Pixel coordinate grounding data
○ ○ ○ ○ ○ ○ ○

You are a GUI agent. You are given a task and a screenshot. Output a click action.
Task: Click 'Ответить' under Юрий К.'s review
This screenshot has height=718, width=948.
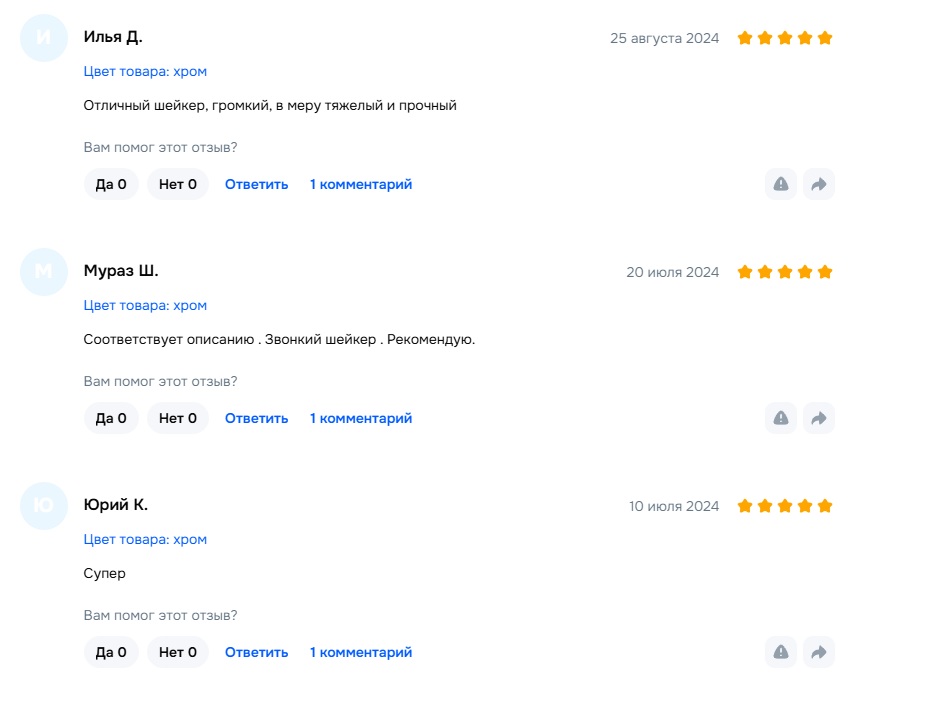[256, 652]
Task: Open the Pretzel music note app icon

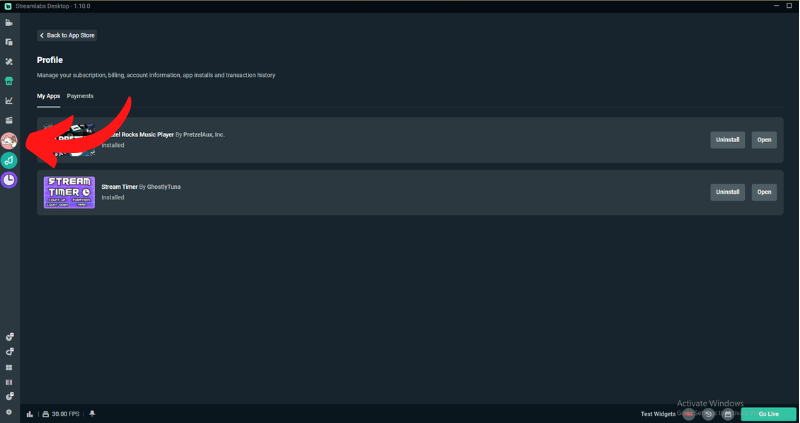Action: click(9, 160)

○ ○ ○ ○ ○ ○ ○

* _REQUIREMENT_
Copy out exactly the lines between the line that contains "This screenshot has height=718, width=948." and the last line of the records, both ends included; leave out every picture.

* _EXERCISE SOLUTION_
This screenshot has height=718, width=948.
[256, 652]
Task: Open the Pretzel music note app icon

Action: click(9, 160)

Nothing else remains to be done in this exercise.